(Ziel) Ziehen Sie aus den folgenden Zeilen jede heraus, die die Zeichenfolge "pixels" enthält. Groß- und Kleinschreibung ist dabei zu beachten.

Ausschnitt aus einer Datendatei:
--------

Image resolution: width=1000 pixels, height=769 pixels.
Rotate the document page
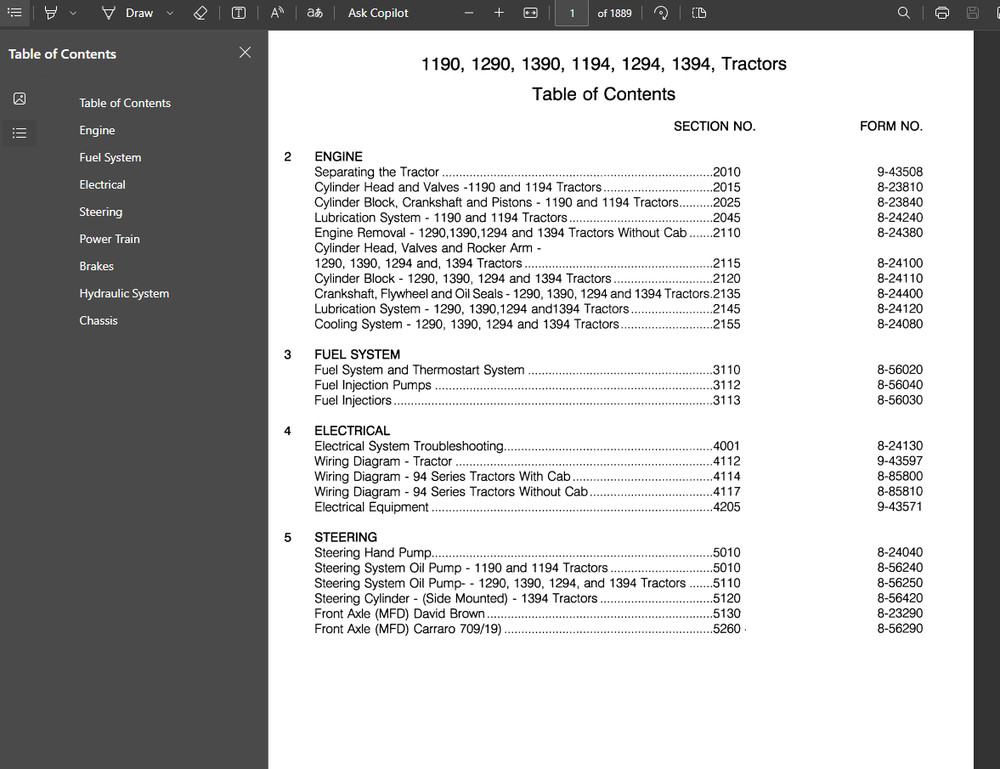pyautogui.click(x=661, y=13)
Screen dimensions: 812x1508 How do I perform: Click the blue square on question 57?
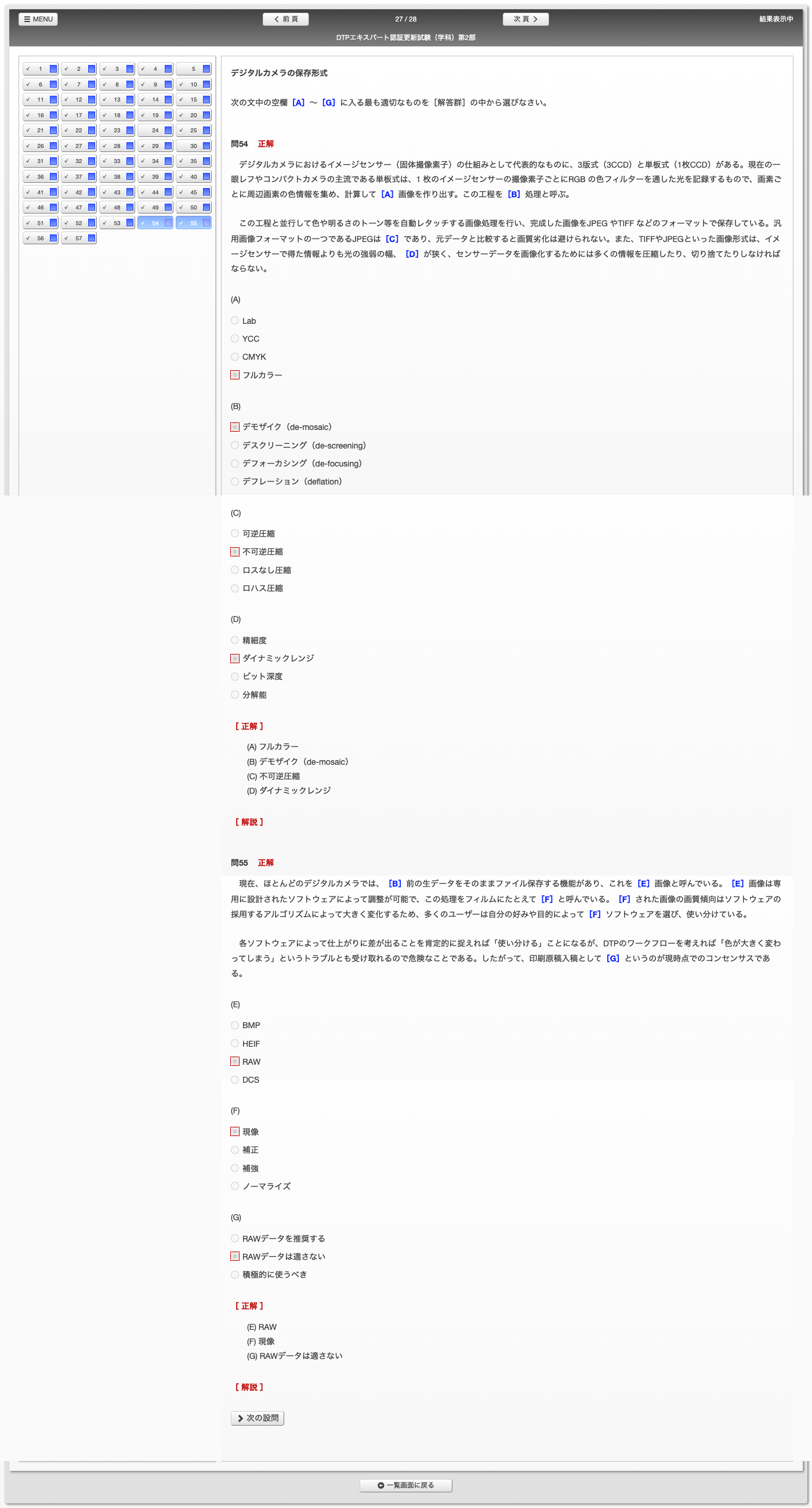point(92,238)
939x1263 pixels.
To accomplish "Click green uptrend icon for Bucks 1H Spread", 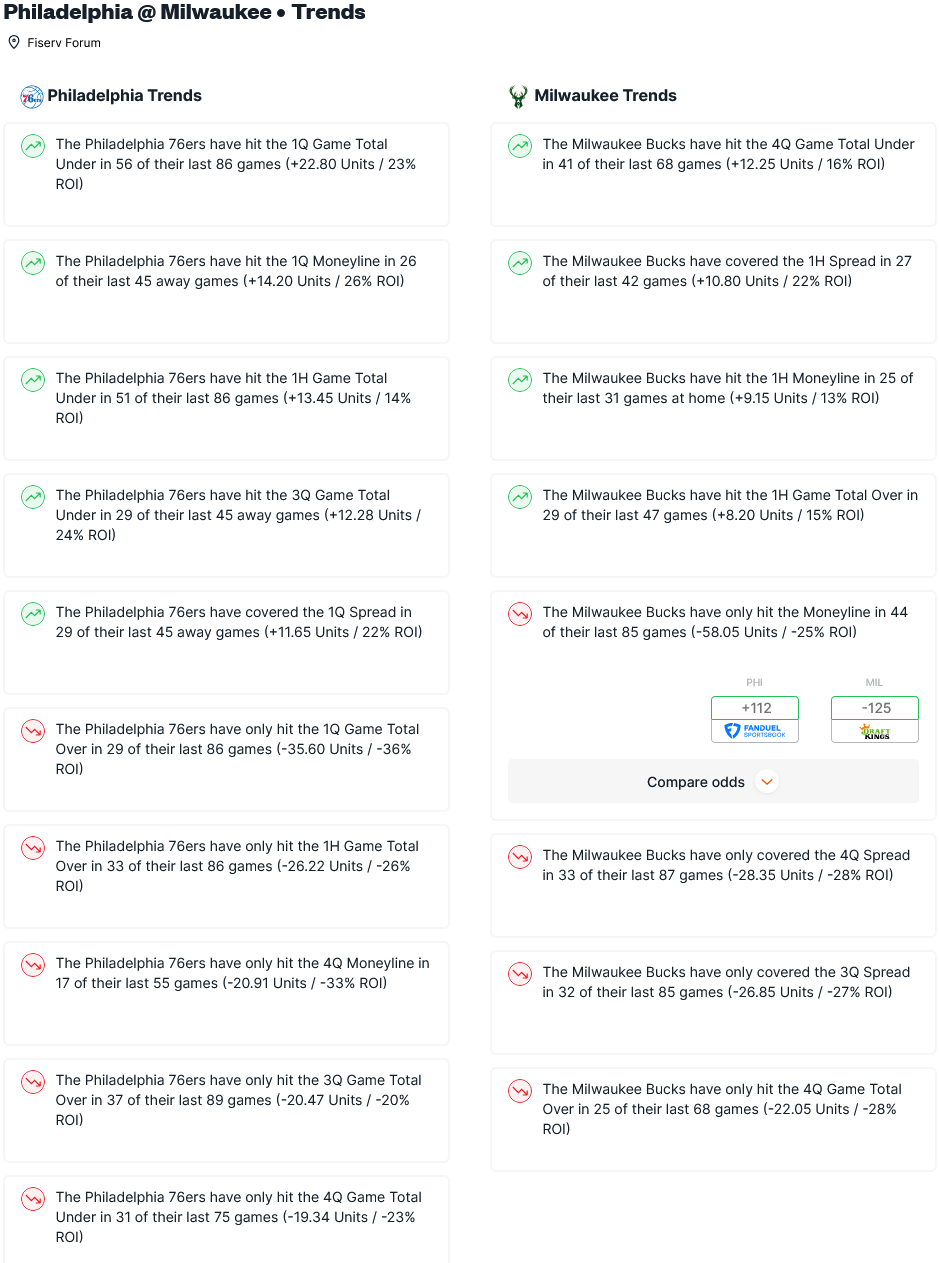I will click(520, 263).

--------

(Ergebnis)
Image resolution: width=1000 pixels, height=769 pixels.
939x1263 pixels.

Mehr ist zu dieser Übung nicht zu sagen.